気象庁・無人観測所跡地バッテリー放置・県内でも

2014年07月09日 19時07分 ニュース, 事件・事故・裁判, 社会

気象庁は、きのう(8日)全国24の道府県に設置していた無人雨量観測所の跡地にあわせて874個のバッテリーを放置していたと発表し、この中には和歌山県内の4か所で、あわせて43個が放置されていた例も含まれていることがわかりました。

和歌山地方気象台によりますと、和歌山市の友ヶ島(ともがしま)で4個、田辺市龍神村(たなべし・りゅうじんむら)の護摩壇山(ごまだんざん)で9個、田辺市中辺路町(なかへちちょう)の政城山(まさぎやま)で20個、それに高野町(こうやちょう)の陣ヶ峰(じんがみね)で10個がそれぞれ放置されていたということです。

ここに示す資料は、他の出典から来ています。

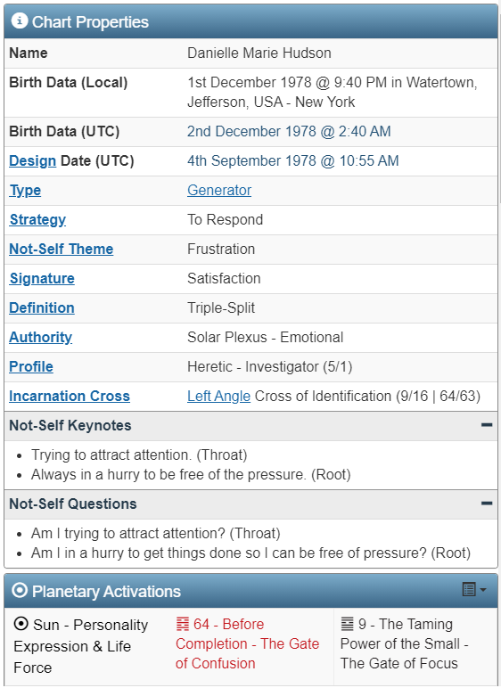The image size is (501, 688).
Task: Open the Design link
Action: (32, 161)
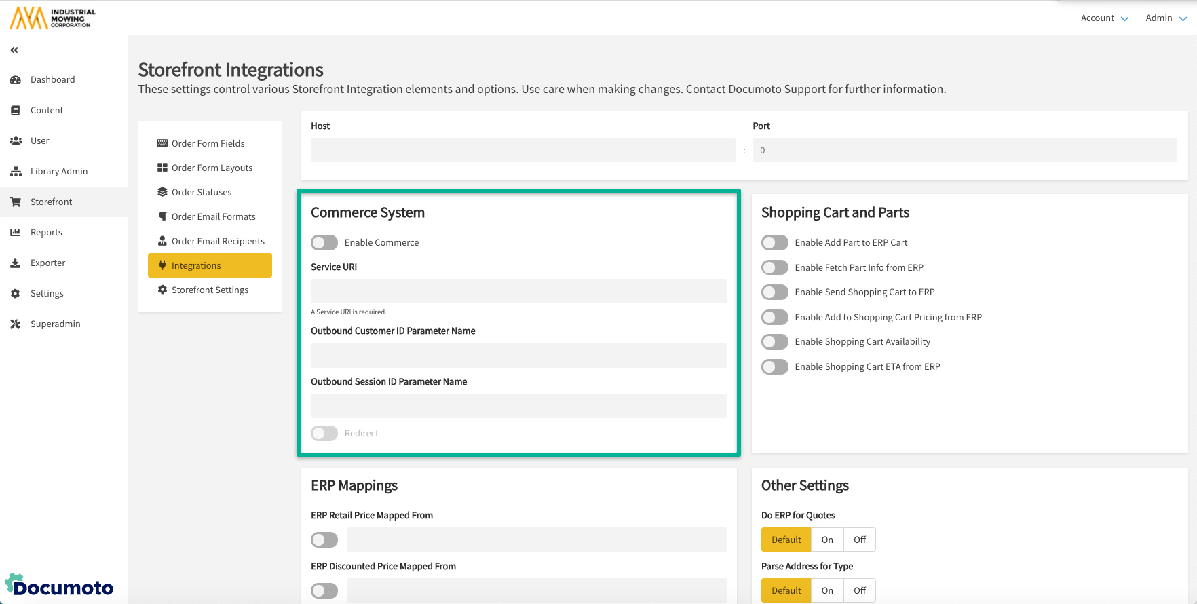Open Order Email Formats section
The image size is (1197, 604).
point(213,216)
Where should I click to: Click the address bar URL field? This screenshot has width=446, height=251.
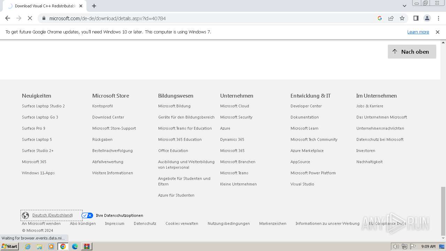[x=209, y=18]
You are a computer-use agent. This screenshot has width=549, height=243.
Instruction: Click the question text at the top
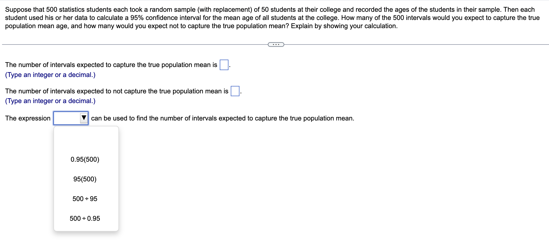(x=256, y=17)
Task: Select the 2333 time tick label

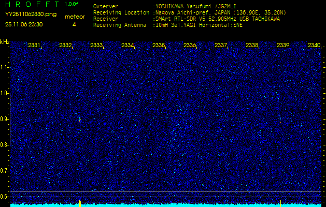Action: (x=96, y=46)
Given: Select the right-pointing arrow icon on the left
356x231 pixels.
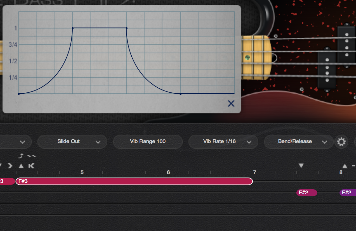Looking at the screenshot, I should pyautogui.click(x=10, y=165).
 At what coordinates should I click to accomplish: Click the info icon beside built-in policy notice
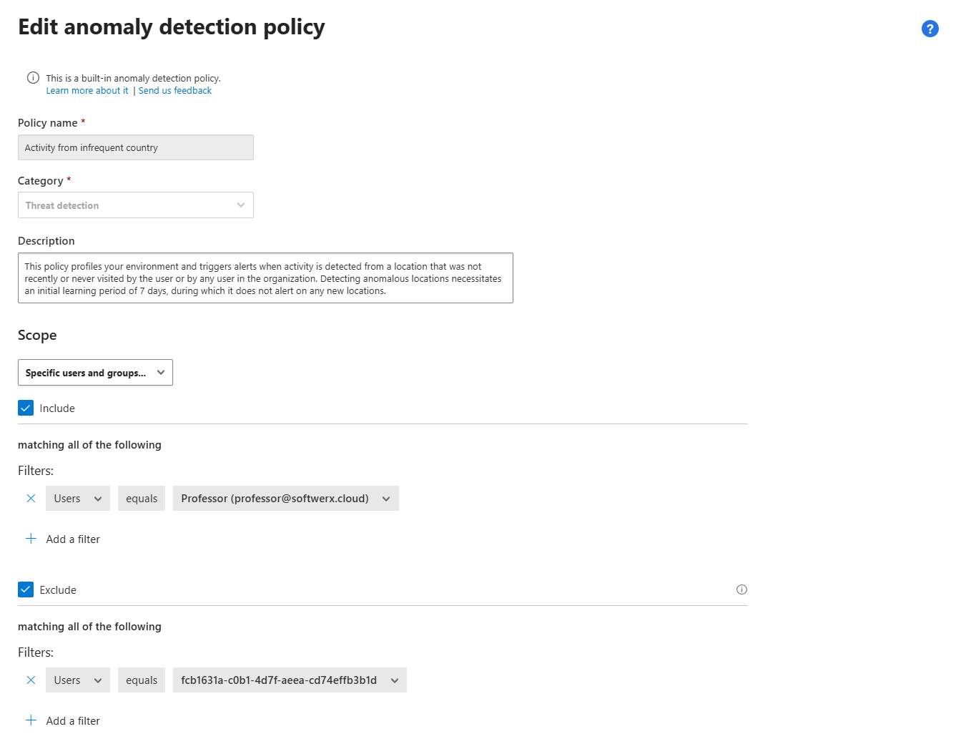click(33, 78)

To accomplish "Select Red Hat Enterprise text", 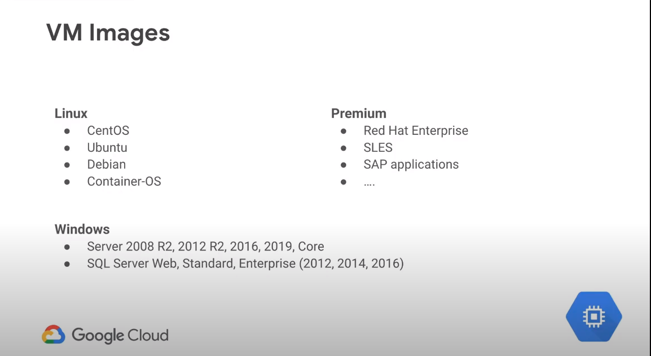I will coord(416,130).
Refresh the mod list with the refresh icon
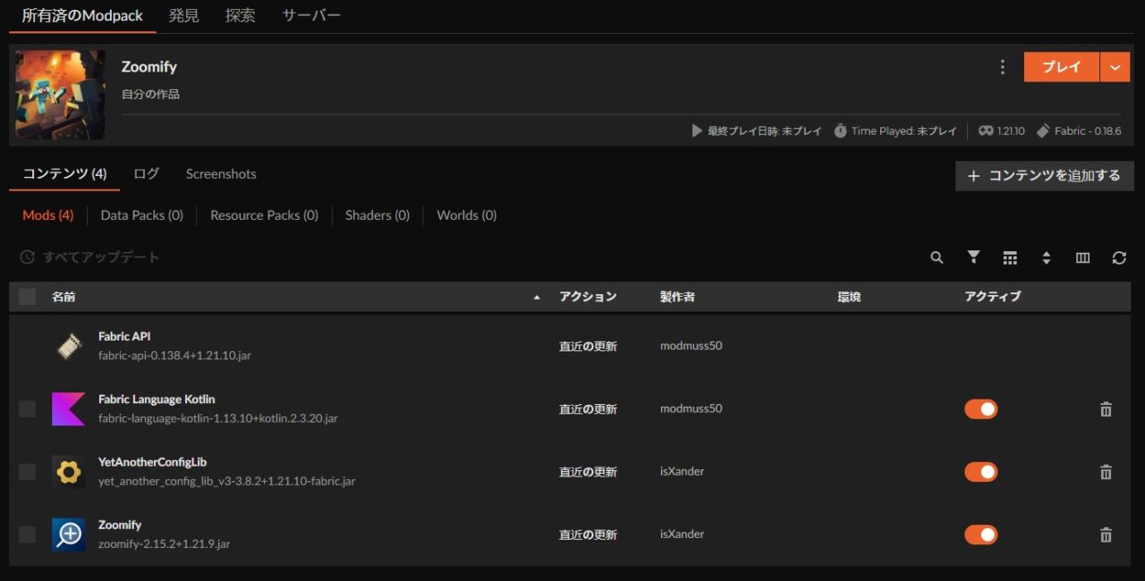Image resolution: width=1145 pixels, height=581 pixels. pyautogui.click(x=1119, y=257)
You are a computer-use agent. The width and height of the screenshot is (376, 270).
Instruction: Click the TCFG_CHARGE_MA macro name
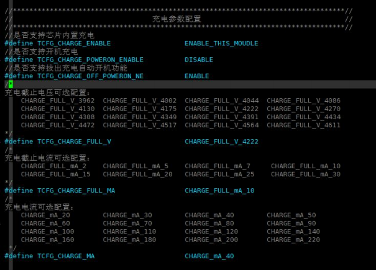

バッテリーは「空気湿電池」というタイプのもので、現在のアメダスの観測システムが導入される前の1960年代から80年代まで、気象庁の無人雨量観測所の観測機器や、無線装置の電源などとして使用されていました。

この問題は、兵庫県市川町(いちかわちょう)にあった無人観測所跡地で68個のバッテリーが放置され、土壌から最大で国の基準の30倍を超える水銀が検出されたことがきっかけとなって、気象庁が全国523の観測所跡地を調査してわかったもので、和歌山県内の4か所については、和歌山地方気象台が、今後速やかに県や自治体などと土壌調査を行うかを検討するとともに、バッテリーの回収を行う方針です。